(Passage cité)
++++++++++++++++++++

Daniel Roseberry (DR.)
Je pense que chaque créateur doit choisir une voie. Quand ça marche, c’est parce que son travail et sa voie sont cohérents avec son identité profonde. Quand on sent que le créateur essaie d’être quelqu’un d’autre, ou bien même d’être une meilleure version de lui-même, son travail en devient moins fort. Les créateurs que j’admire, tels que McQueen, Yves Saint Laurent ou Karl Lagerfeld, faisaient tous un travail qui reflétait ce qu’ils étaient avec harmonie et fidélité. Le romantique. Le génie. Le showman.
HY.
Certaines de tes créations les plus fortes et les plus emblématiques jouent autour de l’idée du détournement anatomique et de l’exagération : les nez migrent vers les lobes d’oreille, les mamelons se fraient un chemin en rasde- cou, la poitrine arbore des proportions pyramidales. Jusqu’à quel point cela constitue-t-il – ou pas – une projection de ta propre relation au corps ?
DR.
(…) C’est seulement vers l’âge de trente ans que j’ai commencé à appréhender et à apprécier mon corps. Il y a quelque chose d’inexplicablement glorieux dans le corps humain. (…) Dans mes créations, j’essaie de traiter les parties du corps avec un certain niveau d’équité. Les seins sont aussi précieux que les yeux, les orteils que les fesses. C’est une manière de célébrer le corps sans le sursexualiser pour autant.

++++++++++++++++++++

(Données de l'exercice)
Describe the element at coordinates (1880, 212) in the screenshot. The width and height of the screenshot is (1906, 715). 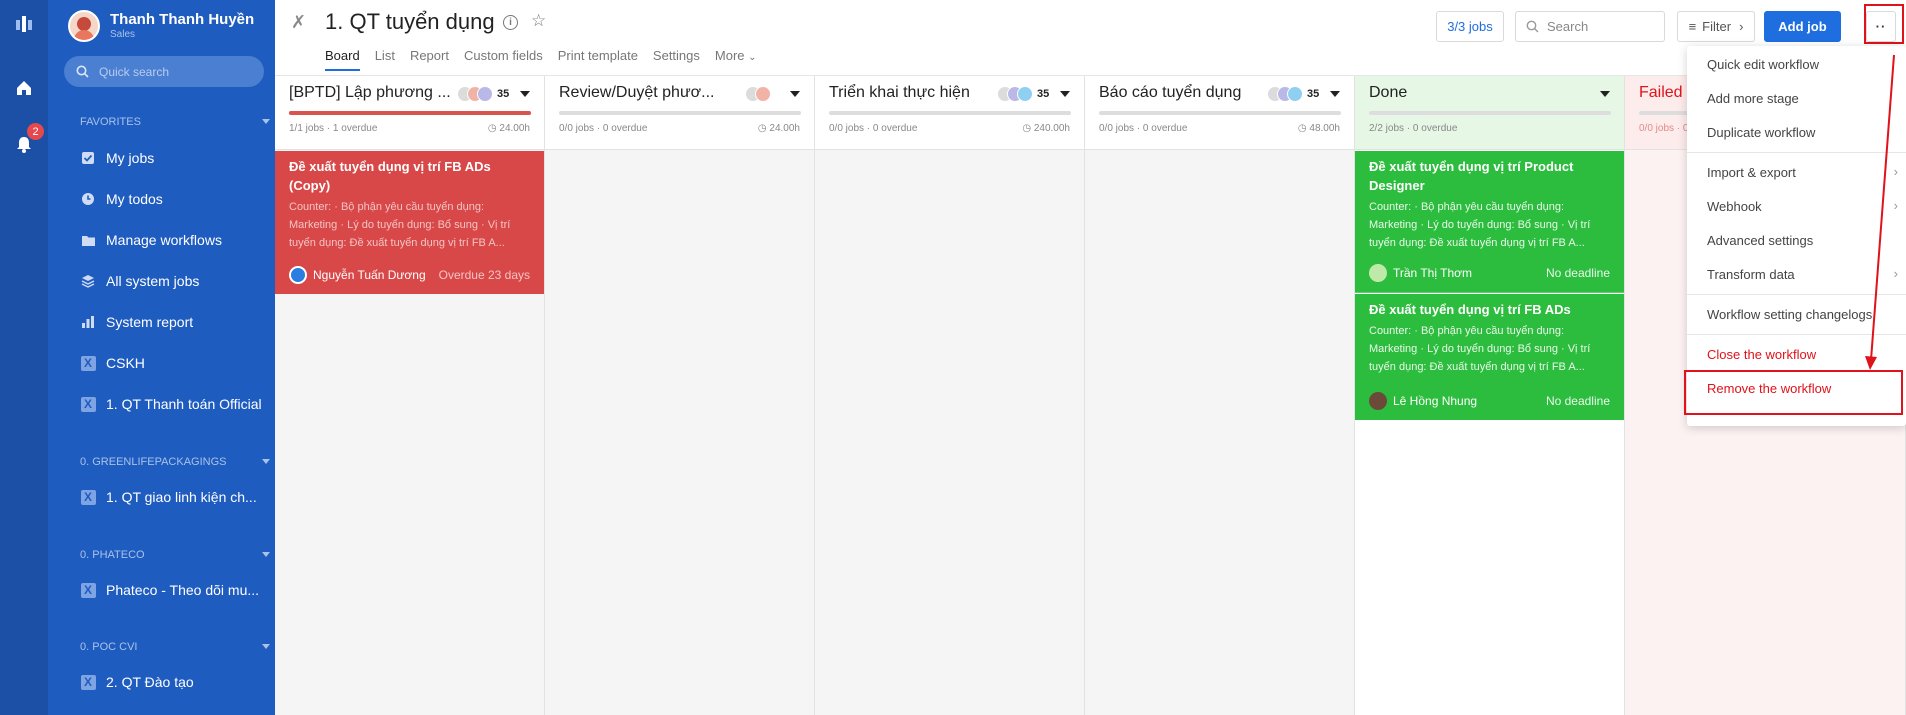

++++++++++++++++++++

(Consigne A) Résumez en deux phrases l'entretien avec Daniel Roseberry.
(Consigne B) Écrivez la suite de l'entretien avec Daniel Roseberry à partir de sa dernière réplique.
Les lignes proviennent d'une source distincte de l'entretien.

(Réponse A) Daniel Roseberry estime que le travail d'un créateur est fort quand sa voie est cohérente avec son identité profonde, comme chez McQueen, Yves Saint Laurent ou Karl Lagerfeld. Interrogé sur le détournement anatomique dans ses créations, il dit n'avoir commencé à apprécier son corps que vers trente ans et s'efforcer de traiter toutes les parties du corps avec équité, afin de le célébrer sans le sursexualiser.

(Réponse B)
HY.
Parle-moi de ce que signifie le fait de créer au sein d’un héritage comme celui de Madame Schiaparelli tout en faisant quelque chose de personnel. Le fantôme d’Elsa te semble-t-il parfois écrasant ?
DR.
Au début de ma présence chez Schiaparelli (…) j’essayais de susciter la même réaction émotionnelle que celle que l’on aurait pu avoir à l’époque en regardant son travail. (…) Après quelques années à ce poste, je me sens beaucoup plus à l’aise avec son héritage et avec les archives de la Maison, et plus enclin à en embrasser certaines parties chaque saison. Mais je ne me suis jamais senti écrasé par son héritage, que j’ai toujours maintenu un peu à distance. (…) Je ne suis pas sûr qu’elle aimerait voir son travail reproduit à l’infini, un siècle plus tard. Je pense qu’elle défendrait plutôt la nouveauté, et je ne peux qu’espérer que cela m’inclurait.
HY.
Quel sont le but et la fonction d’une robe en 2022 ? (…) Peux-tu nous parler de ta philosophie ?
DR.
Je pense qu’il y a une raison au fait que la robe soit un vêtement éternel, et c’est pour cette raison que le tailleur est intemporel lui aussi. C’est parce que ce vêtement a été conçu pour mettre en valeur les plus belles parties du corps féminin, et aussi créer une certaine aisance autour des parties du corps qui ont parfois besoin d’un coup de main. Je pense qu’une belle robe se définit par sa générosité. Quelle confiance en vous vous donne-t-elle ? (…) Les robes peuvent être sublimes portées par des hommes, et les tailleurs absolument magnifiques sur des femmes. Je crois qu’on se rend compte aujourd’hui que ces règles vestimentaires sont encore plus belles lorsqu’on les enfreint.
HY.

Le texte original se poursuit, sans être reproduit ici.